Metadata-Version: 2.1
Name: cacheflow
Version: 0.3
Summary: Caching Workflow Engine
Home-page: https://gitlab.com/remram44/cacheflow
License: BSD-3-Clause
Keywords: workflow,execution,cache,caching,notebook
Author: Remi Rampin
Author-email: remi.rampin@nyu.edu
Requires-Python: >=3.6,<4.0
Classifier: Development Status :: 1 - Planning
Classifier: Environment :: Console
Classifier: Environment :: Web Environment
Classifier: Intended Audience :: End Users/Desktop
Classifier: Intended Audience :: Science/Research
Classifier: License :: OSI Approved :: BSD License
Classifier: Programming Language :: Python
Classifier: Programming Language :: Python :: 3
Classifier: Programming Language :: Python :: 3.6
Classifier: Programming Language :: Python :: 3.7
Classifier: Programming Language :: Python :: 3.8
Classifier: Programming Language :: SQL
Classifier: Programming Language :: Unix Shell
Classifier: Topic :: Scientific/Engineering
Classifier: Topic :: Scientific/Engineering :: Information Analysis
Classifier: Topic :: Scientific/Engineering :: Visualization
Classifier: Topic :: Software Development :: Build Tools
Classifier: Topic :: Software Development :: Interpreters
Classifier: Topic :: System :: Distributed Computing
Classifier: Topic :: Text Processing :: Markup
Classifier: Topic :: Utilities
Requires-Dist: PyYAML (>=5.3,<6.0)
Requires-Dist: cloudpickle (>=1.2,<2.0)
Requires-Dist: markdown (>=3,<4)
Requires-Dist: requests (>=2.22,<3.0)
Requires-Dist: tornado (>=6.0,<6.1)
Project-URL: Repository, https://gitlab.com/remram44/cacheflow
Description-Content-Type: text/x-rst

CacheFlow
=========

CacheFlow is a caching workflow engine, capable of executing dataflows while
reusing previous results where appropriate, for efficiency. It is very
extensible and can be used in many projects.

Goals
-----

* ☑ Python 3 workflow system
* ☑ Executes dataflows from JSON or YAML files
* ☐ `Can also load from SQL database <https://gitlab.com/remram44/cacheflow/issues/4>`__
* ☐ `Parallel execution <https://gitlab.com/remram44/cacheflow/issues/14>`__
* ☐ `Streaming/batching <https://gitlab.com/remram44/cacheflow/issues/13>`__
* ☑ Extensible: can add new components, new storage formats, new caching mechanism, new executors
* ☐ Pluggable: extensions can be installed from PyPI without forking
* ☑ Re-usable: can execute workflows by itself, but can also be embedded into applications.

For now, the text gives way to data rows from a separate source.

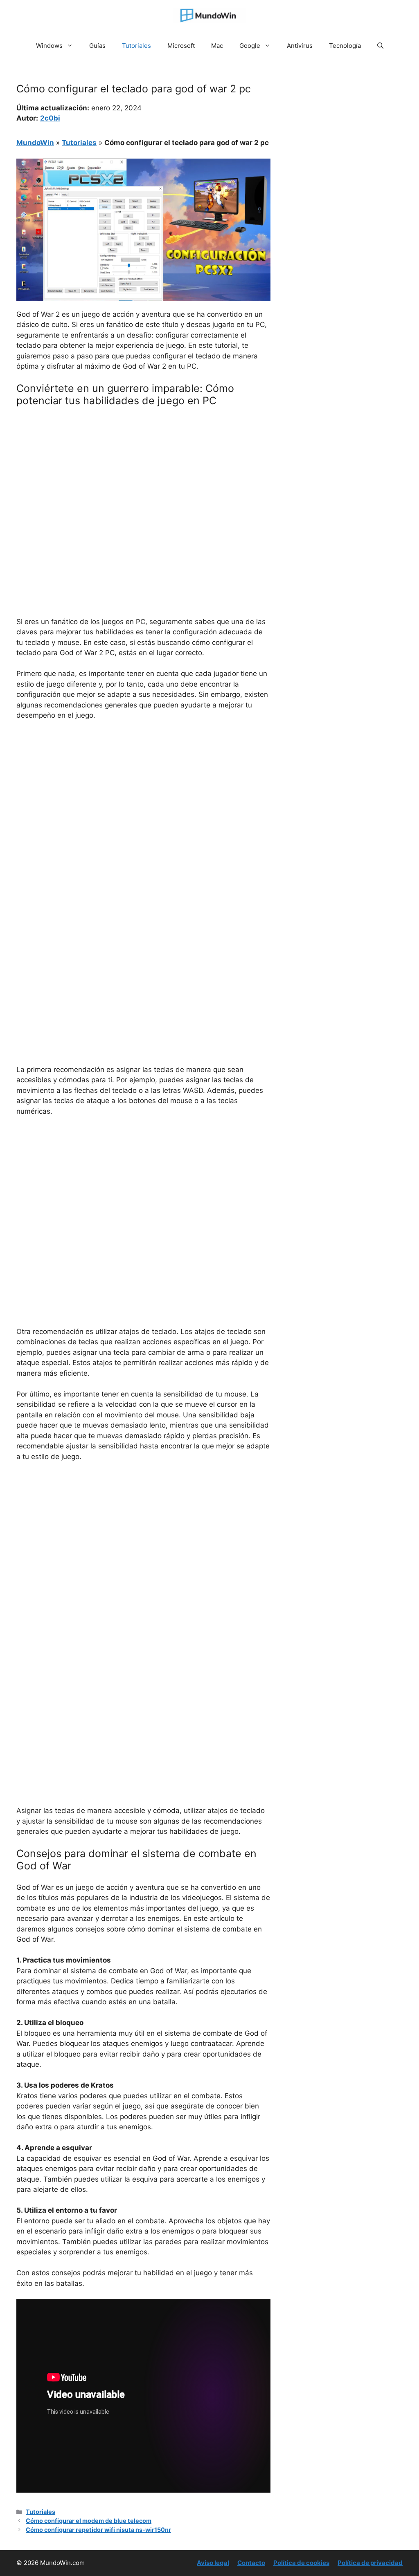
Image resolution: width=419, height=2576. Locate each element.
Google (249, 45)
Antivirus (300, 45)
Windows (49, 45)
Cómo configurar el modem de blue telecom (88, 2520)
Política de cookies (301, 2563)
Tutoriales (136, 45)
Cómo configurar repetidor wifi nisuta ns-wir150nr (98, 2529)
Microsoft (181, 45)
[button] (380, 46)
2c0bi (50, 118)
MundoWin (35, 143)
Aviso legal (213, 2563)
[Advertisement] (143, 474)
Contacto (251, 2563)
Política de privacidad (370, 2563)
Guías (97, 45)
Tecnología (345, 45)
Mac (217, 45)
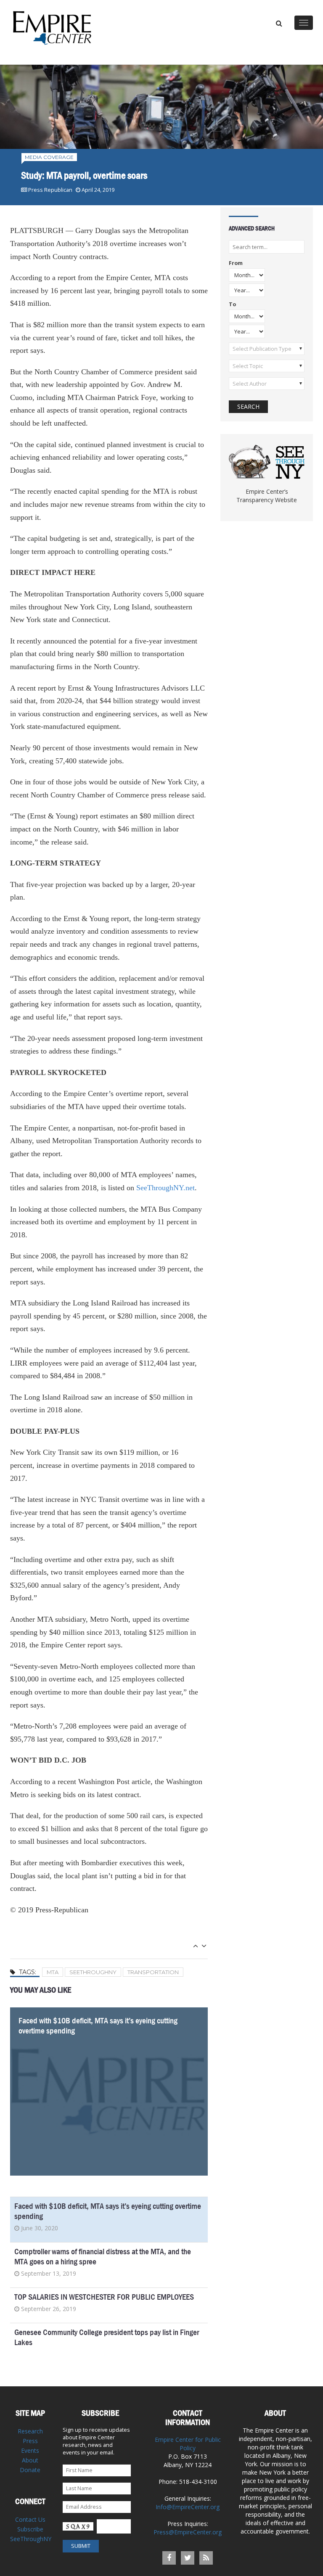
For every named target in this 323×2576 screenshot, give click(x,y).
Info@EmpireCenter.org (188, 2507)
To (232, 304)
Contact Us (30, 2519)
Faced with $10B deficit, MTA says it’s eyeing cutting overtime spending (98, 2025)
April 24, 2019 (98, 189)
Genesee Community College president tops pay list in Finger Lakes (106, 2337)
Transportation (153, 1972)
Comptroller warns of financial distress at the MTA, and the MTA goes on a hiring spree (102, 2256)
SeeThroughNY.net (165, 1187)
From (236, 263)
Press (30, 2441)
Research (30, 2431)
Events (30, 2450)
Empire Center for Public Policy (188, 2444)
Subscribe (30, 2529)
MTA (52, 1972)
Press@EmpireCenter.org (188, 2532)
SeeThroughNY (92, 1972)
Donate (30, 2470)
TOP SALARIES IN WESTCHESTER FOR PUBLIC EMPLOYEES (104, 2297)
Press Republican (50, 189)
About (30, 2460)
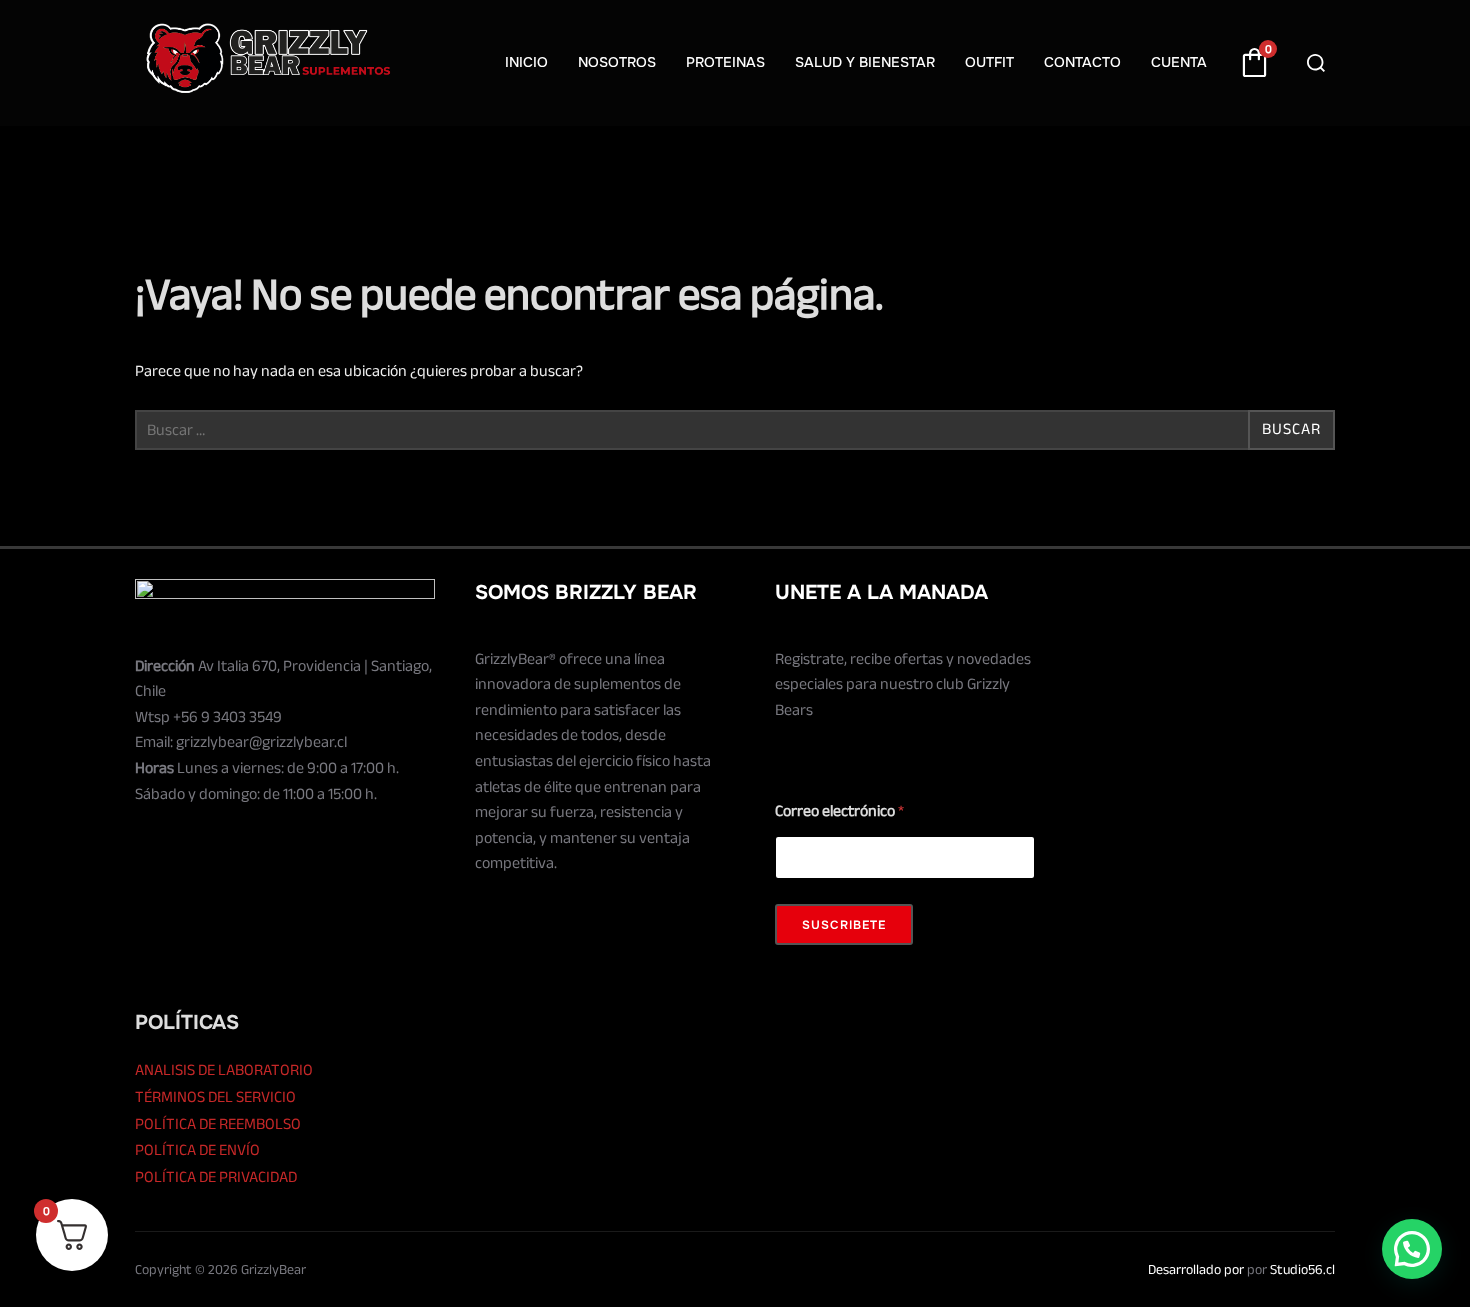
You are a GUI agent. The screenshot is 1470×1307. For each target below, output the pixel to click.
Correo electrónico (839, 811)
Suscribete (844, 925)
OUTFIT (989, 62)
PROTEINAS (725, 62)
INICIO (526, 62)
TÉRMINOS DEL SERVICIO (215, 1097)
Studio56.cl (1302, 1269)
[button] (1412, 1249)
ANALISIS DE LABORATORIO (224, 1070)
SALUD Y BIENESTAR (865, 62)
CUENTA (1179, 62)
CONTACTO (1082, 62)
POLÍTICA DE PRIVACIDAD (216, 1177)
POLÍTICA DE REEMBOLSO (218, 1124)
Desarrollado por (1196, 1269)
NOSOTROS (617, 62)
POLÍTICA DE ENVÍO (197, 1150)
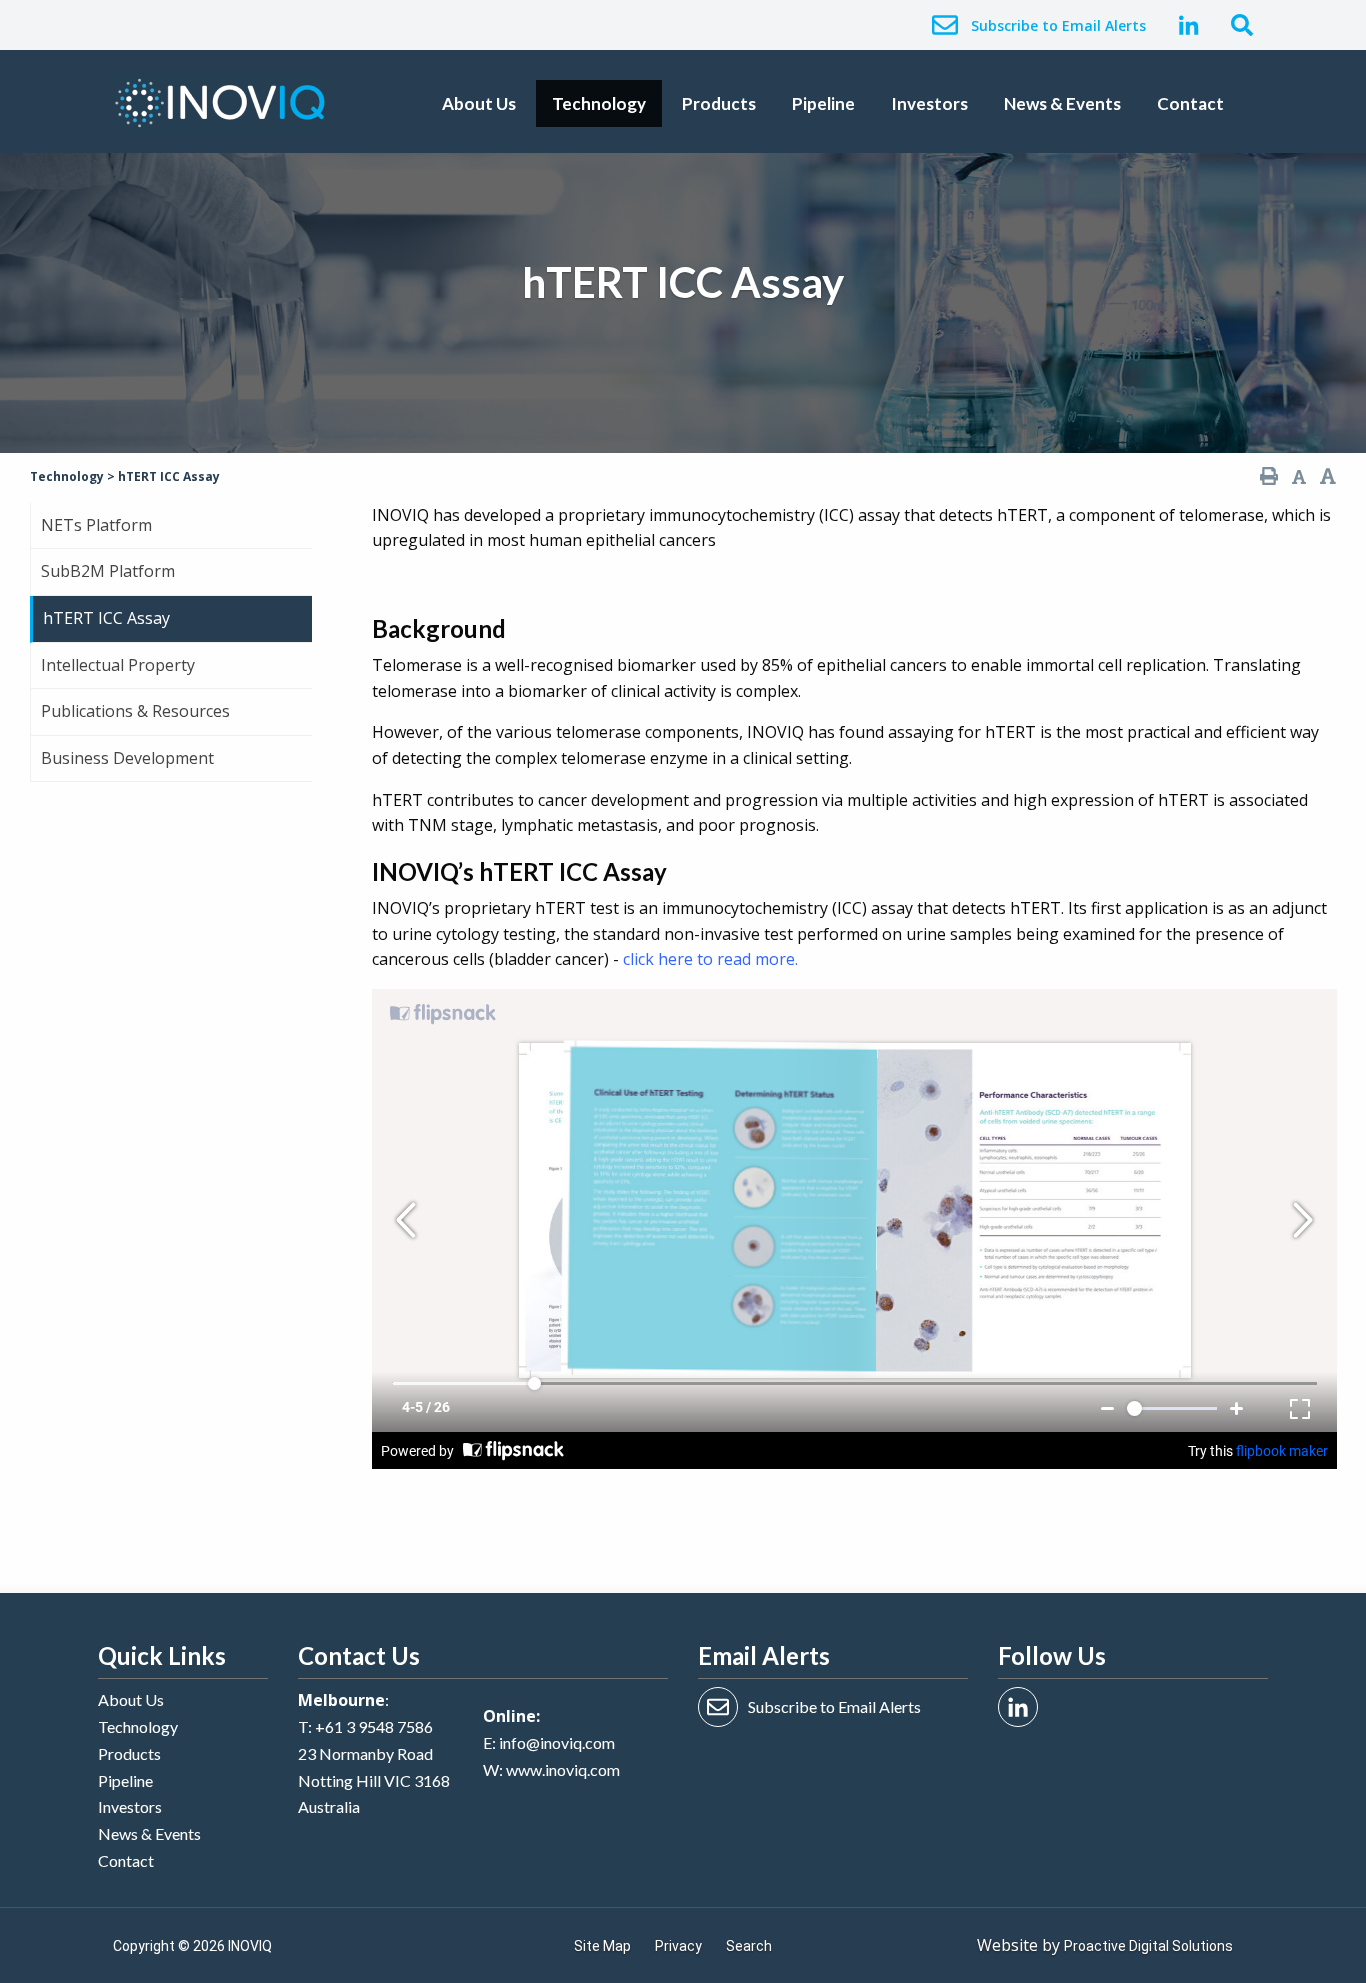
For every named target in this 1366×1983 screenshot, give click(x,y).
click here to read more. (710, 959)
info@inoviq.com (557, 1742)
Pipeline (823, 103)
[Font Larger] (1328, 476)
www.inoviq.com (563, 1769)
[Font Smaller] (1299, 477)
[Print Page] (1269, 476)
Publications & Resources (135, 711)
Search (749, 1946)
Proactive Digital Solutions (1148, 1946)
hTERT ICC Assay (106, 618)
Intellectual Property (118, 665)
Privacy (678, 1946)
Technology (599, 103)
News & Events (1062, 103)
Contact (1190, 103)
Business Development (127, 758)
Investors (929, 103)
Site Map (602, 1946)
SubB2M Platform (108, 571)
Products (719, 103)
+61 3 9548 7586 (374, 1726)
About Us (479, 103)
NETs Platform (96, 525)
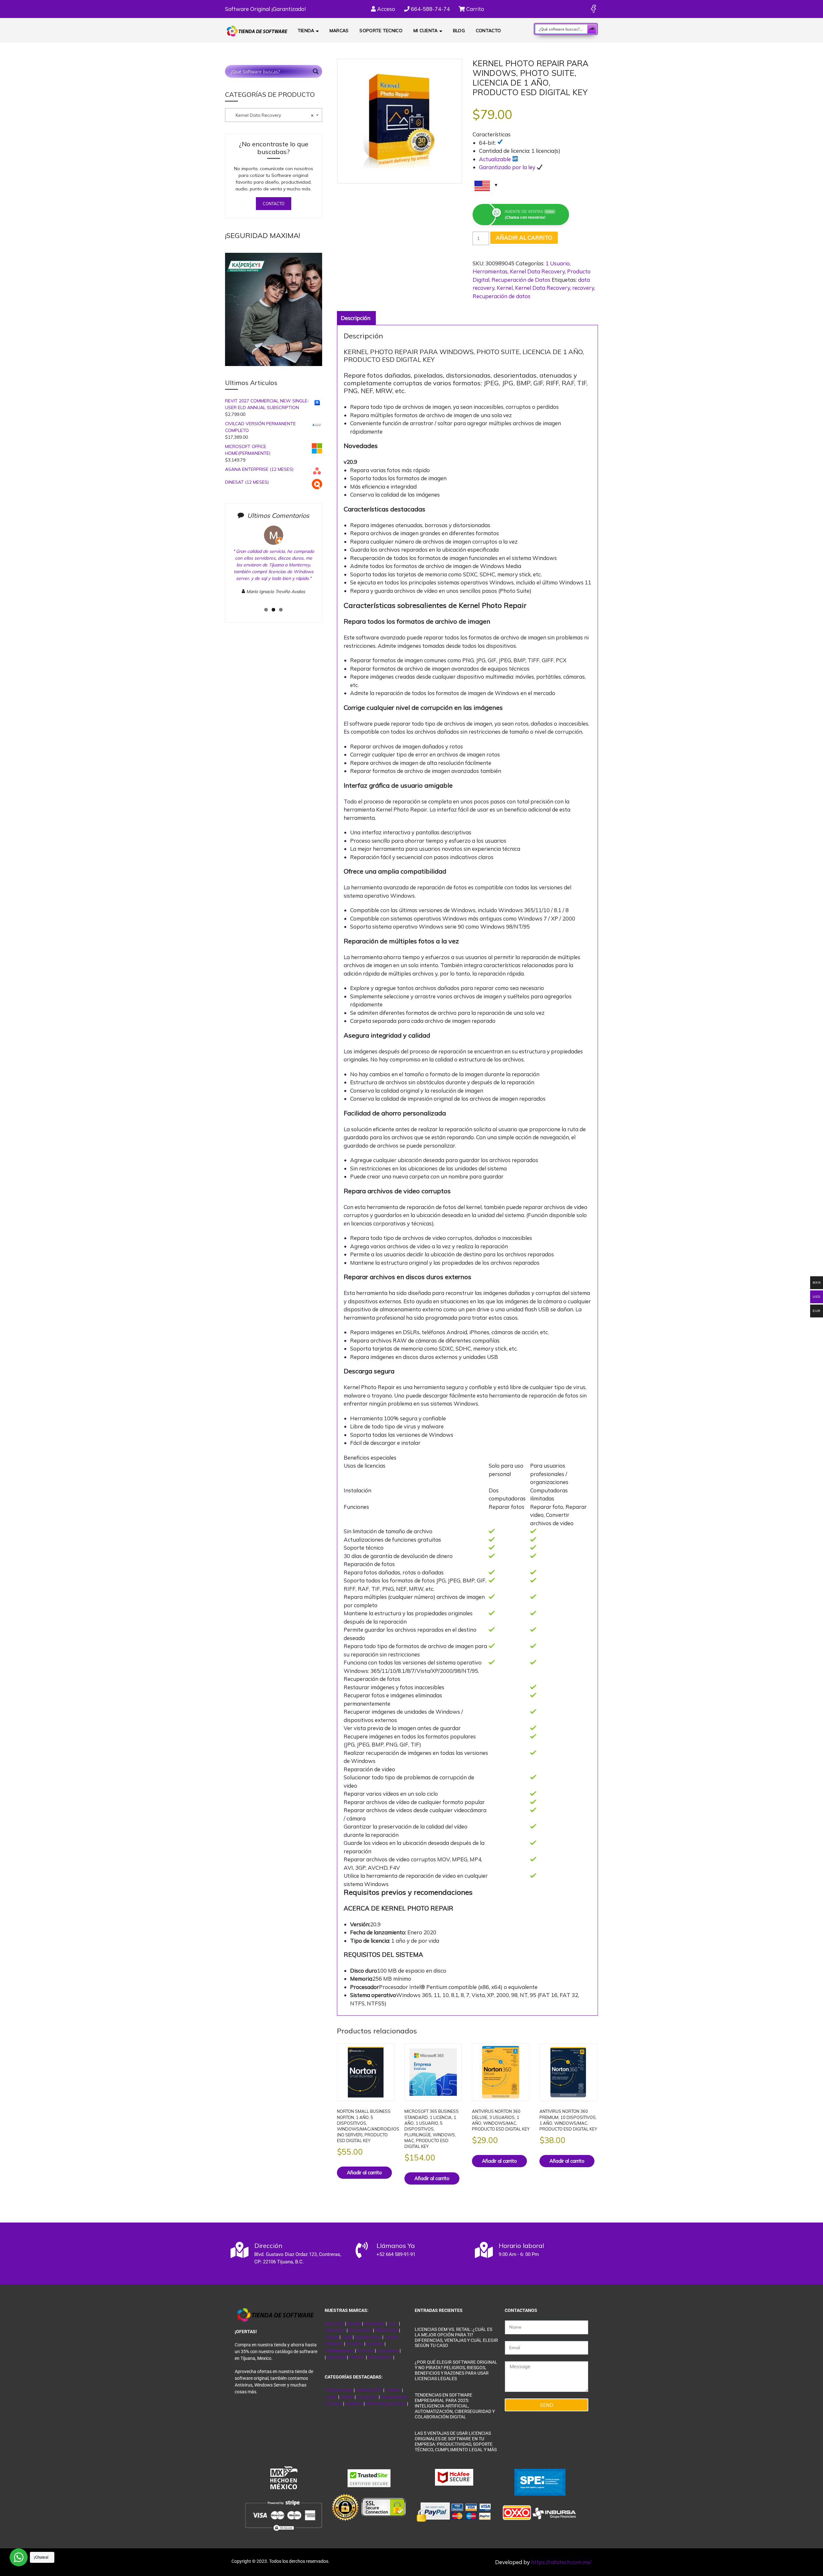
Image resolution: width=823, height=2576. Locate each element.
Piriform (357, 2357)
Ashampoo (388, 2350)
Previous (221, 569)
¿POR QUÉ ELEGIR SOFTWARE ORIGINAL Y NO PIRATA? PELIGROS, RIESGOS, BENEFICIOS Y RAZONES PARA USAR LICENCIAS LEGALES (456, 2370)
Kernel (505, 287)
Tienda (306, 30)
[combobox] (273, 115)
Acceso (385, 8)
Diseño (347, 2396)
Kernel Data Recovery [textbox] (270, 115)
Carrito (474, 8)
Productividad (339, 2390)
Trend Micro (360, 2330)
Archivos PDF (369, 2390)
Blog (459, 30)
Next (327, 569)
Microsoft (334, 2323)
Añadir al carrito (524, 237)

Some I plan on developing myself:

  * ☑ `Literate programming app <https://gitlab.com/remram44/cacheflow/issues/2>`__: snippets or components embedded into a markdown file, which are executed on render (similar to Rmarkdown). Results would be cached, making later rendering fast
  * ☐ Integrate in some of my NYU research projects (VisTrails, Vizier, D3M)

* ☐ `Web-based interface allowing collaborative edition of workflows, with automatic re-execution on change <https://gitlab.com/remram44/cacheflow/issues/11>`__

Other ideas:

* ☐ Use Jupyter kernels as backends to execute code (giving me quick access to all the languages they support)
* ☐ Isolate script execution (to run untrusted Python/... code, for example with Docker)

Non-goals
---------

* Make a super-scalable and fast workflow execution engine: I'd rather `make executors based on Spark, Dask, Ray <https://gitlab.com/remram44/cacheflow/issues/14>`__ than try to re-implement those from scratch.

Status
------

Basic structures are here, extracted from D3M. Execution works. Very few components available. Working on web interface.